# Study questions:
1) List every publication and company named in the passage below about the Virginia City water pipeline.
2) Resume the passage below about the Virginia City water pipeline, picking up after its final sentence.

[Text Boundary: Start]

The Virginia City Evening Chronicle summed up the joy and relief felt by local residents: “The Sierra Nevada water was turned on last evening and ran into the flume for some time. It took the pumped fluid six hours to reach Bullion Ravine. The water will probably reach the Divide before morning.”
A Mining and Scientific Press article about Schussler’s Nevada pipeline stated: “After three months of use, the pipe has proved wonderfully successful. It is worthy of remark, as showing the kind of pipe turned out by the San Francisco contractor Risdon Works, that there was absolutely no leakage in the pipe joints, it only occurring at the lead joints where the pipes are joined together.”
The Virginia City & Gold Hill Water Co. rectified the leaking rivets by hiring all available blacksmiths in the region to forge specially designed clamps to fit over the 5-inch collar were the pipes were connected. These permanent brackets were clamped down over the rivets, which forced the lead back into place. It required thousands of these customized brackets to quell the leaks, but once in place they were effective.

[Text Boundary: End]
[Data excerpts Boundary: Start]

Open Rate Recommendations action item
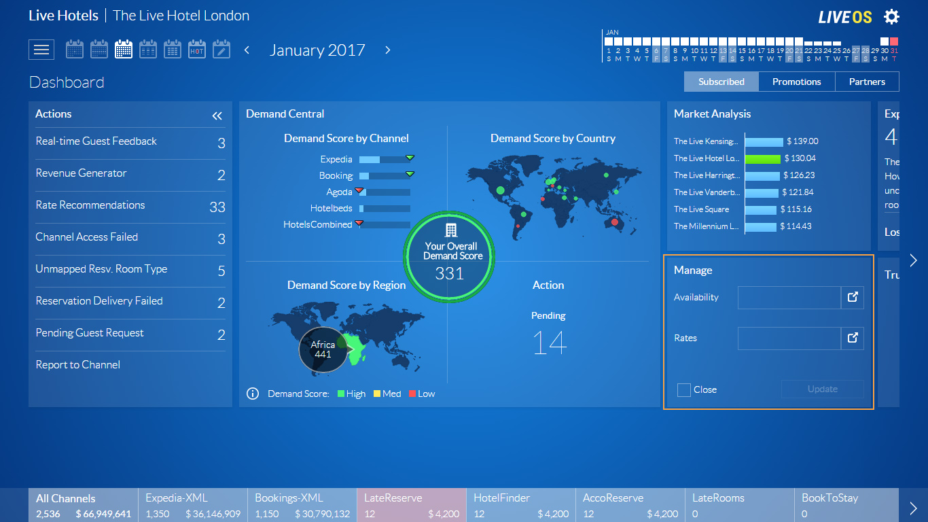The width and height of the screenshot is (928, 522). (x=90, y=205)
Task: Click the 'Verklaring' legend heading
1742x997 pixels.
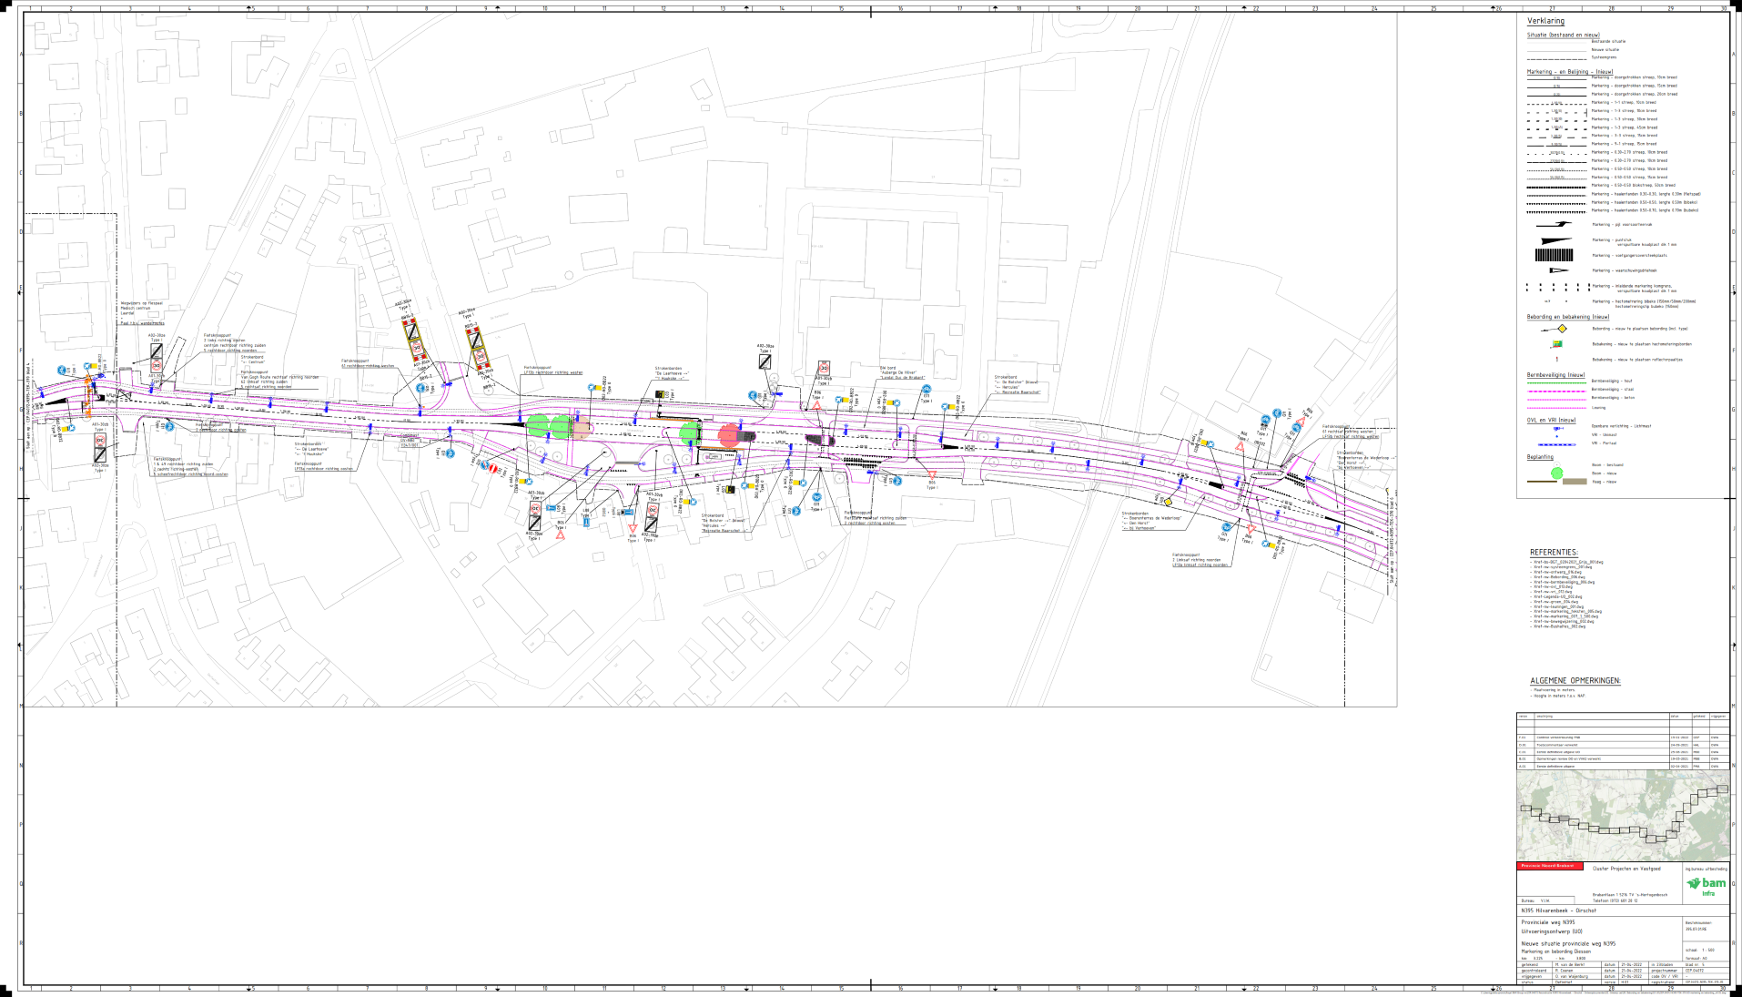Action: [1545, 21]
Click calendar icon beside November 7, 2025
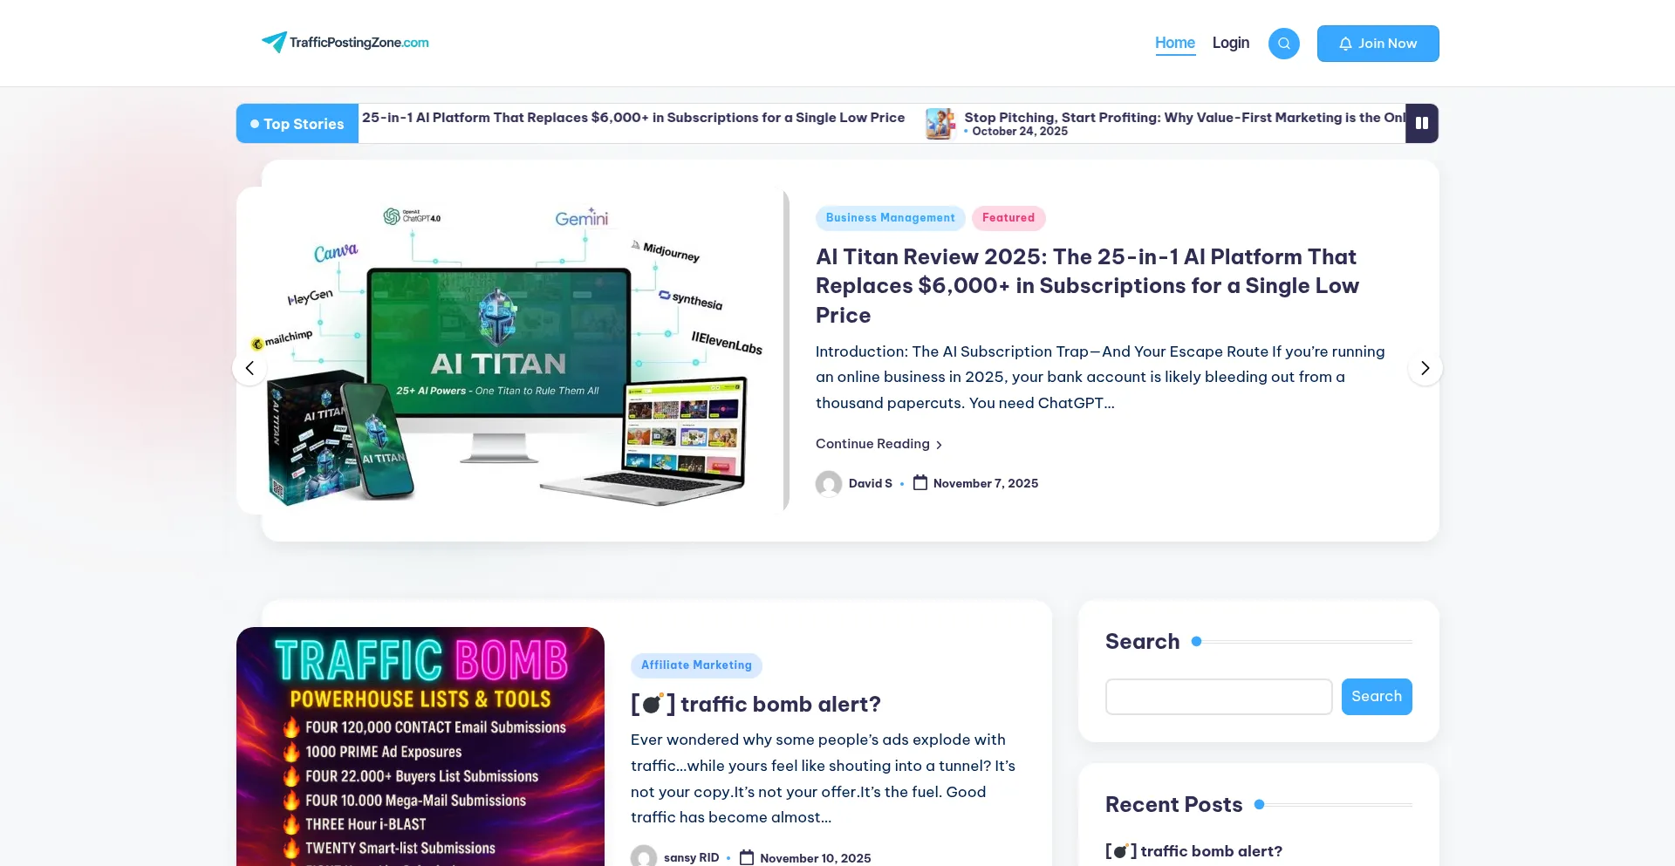This screenshot has width=1675, height=866. [x=920, y=483]
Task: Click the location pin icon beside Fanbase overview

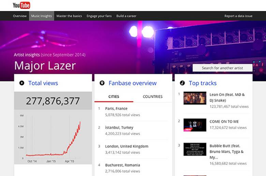Action: click(x=102, y=83)
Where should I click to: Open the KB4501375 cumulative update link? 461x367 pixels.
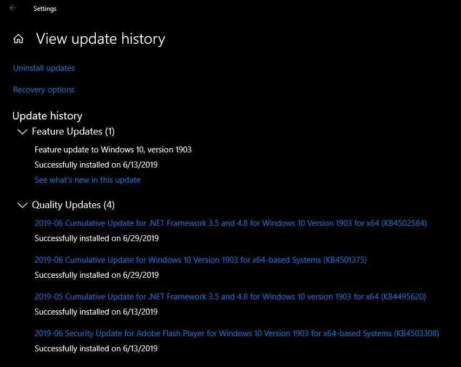tap(201, 260)
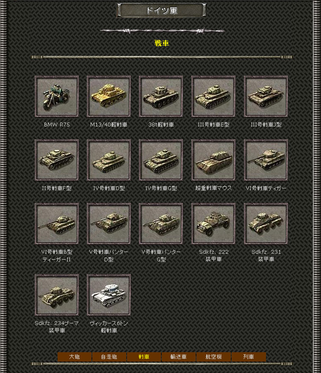Select the white ヴィッカース6トン light tank icon
Image resolution: width=321 pixels, height=373 pixels.
(109, 295)
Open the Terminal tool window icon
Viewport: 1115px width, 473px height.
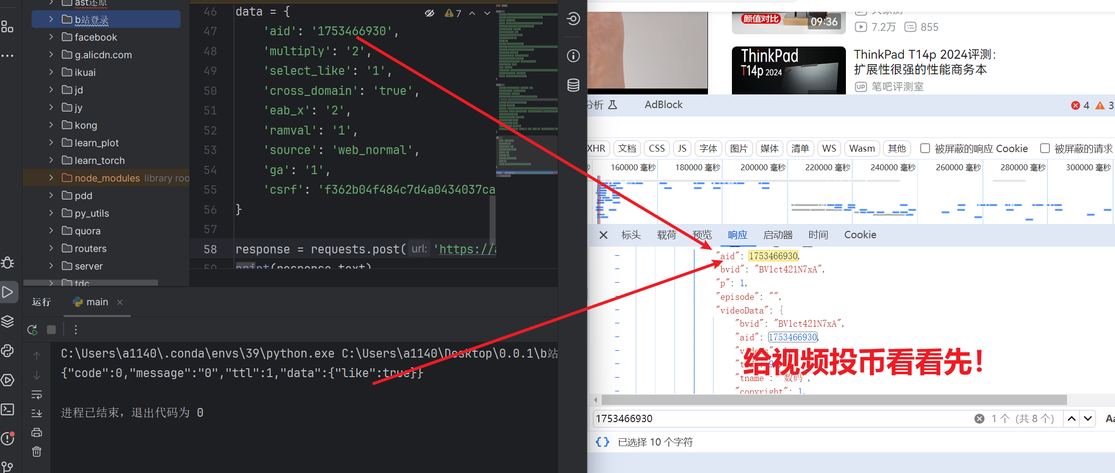[x=7, y=409]
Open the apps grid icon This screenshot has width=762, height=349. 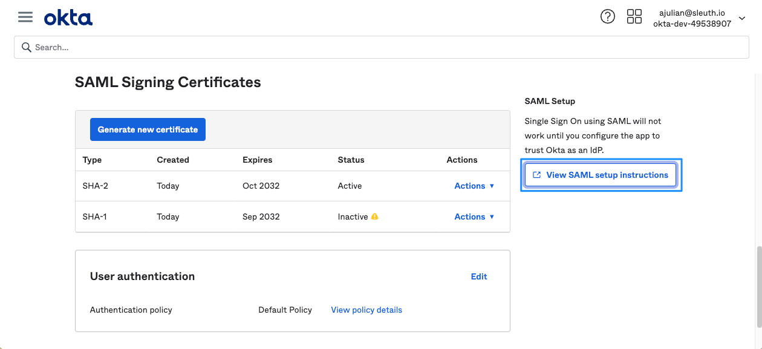click(x=634, y=17)
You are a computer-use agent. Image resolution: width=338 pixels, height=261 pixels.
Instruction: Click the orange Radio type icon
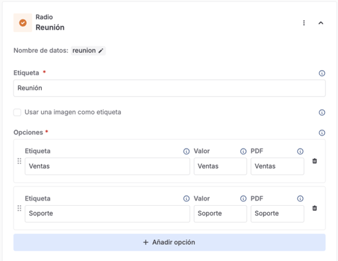(23, 23)
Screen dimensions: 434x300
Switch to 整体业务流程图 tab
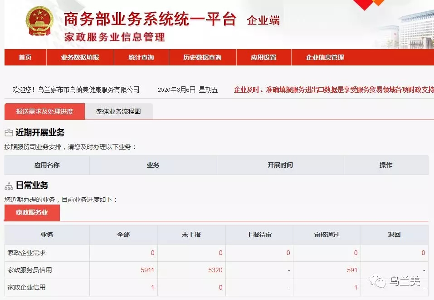(x=118, y=111)
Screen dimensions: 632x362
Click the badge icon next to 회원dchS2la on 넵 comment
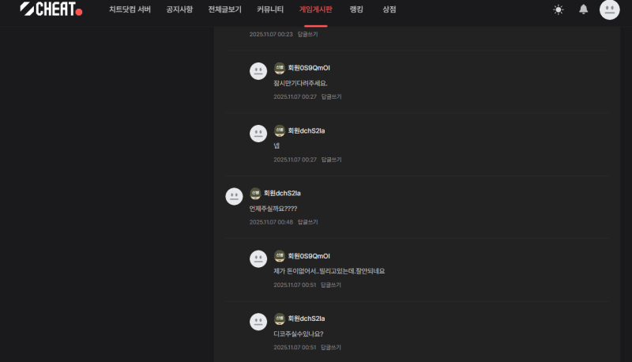tap(280, 130)
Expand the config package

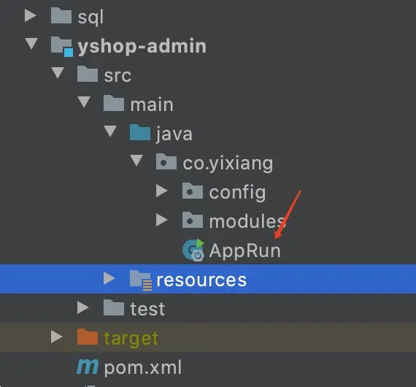161,191
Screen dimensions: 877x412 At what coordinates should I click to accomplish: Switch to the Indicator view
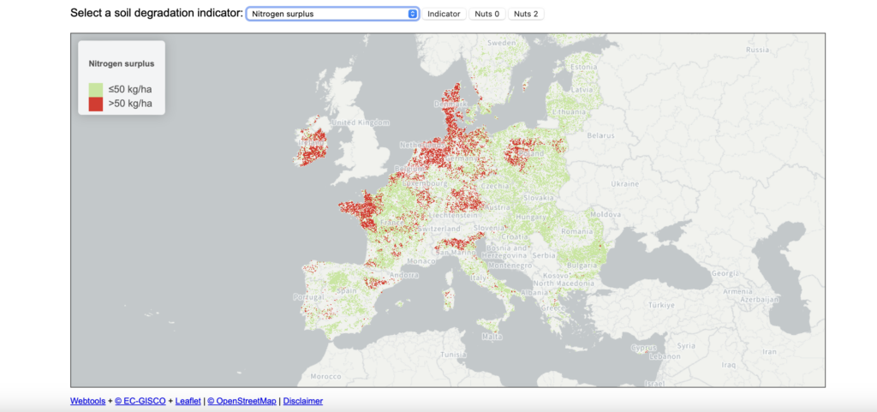click(x=444, y=14)
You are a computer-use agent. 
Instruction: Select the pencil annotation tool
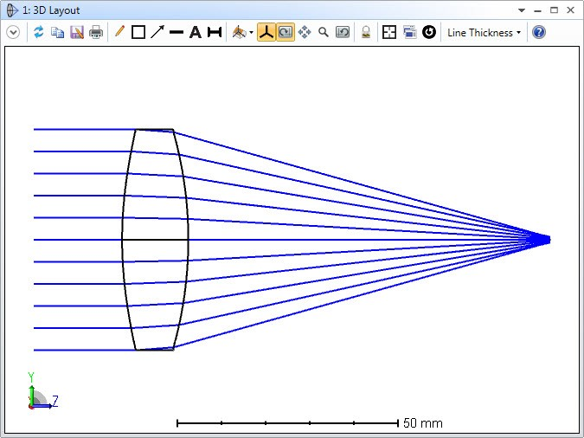tap(119, 32)
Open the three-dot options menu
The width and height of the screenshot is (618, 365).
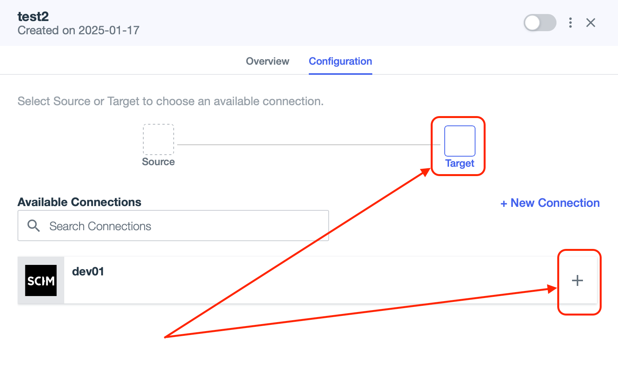click(570, 23)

[Data excerpts Boundary: End]

# Solved tasks:
1)
Virginia City Evening Chronicle
Mining and Scientific Press
Risdon Works
Virginia City & Gold Hill Water Co.

2)
By Aug. 2, 1873, the new municipal water system was up and running without a hitch. A Virginia City newspaper reported: “The pouring into this city and Gold Hill of a large stream of water from the Eastern Summit of the Sierra Nevada Mountains at 6:45 last evening, marked an epoch in the history of the Comstock, and was the signal for a general jollification and rejoicing of 12 or 13 thousand people. Bonfires and rockets girdled old Mt. Davidson for hours and cannons continued to roar until a late hour in the night. A stream of about 1,717 gallons per minute poured through the flume at Bullion Ravine, between this city and Gold Hill. The water was turned into the pipe on the Sierra at noon yesterday and reached here in 6 hours and 45 minutes. It had been estimated that it would take the stream 8 hours to reach here, a distance of 20 miles.”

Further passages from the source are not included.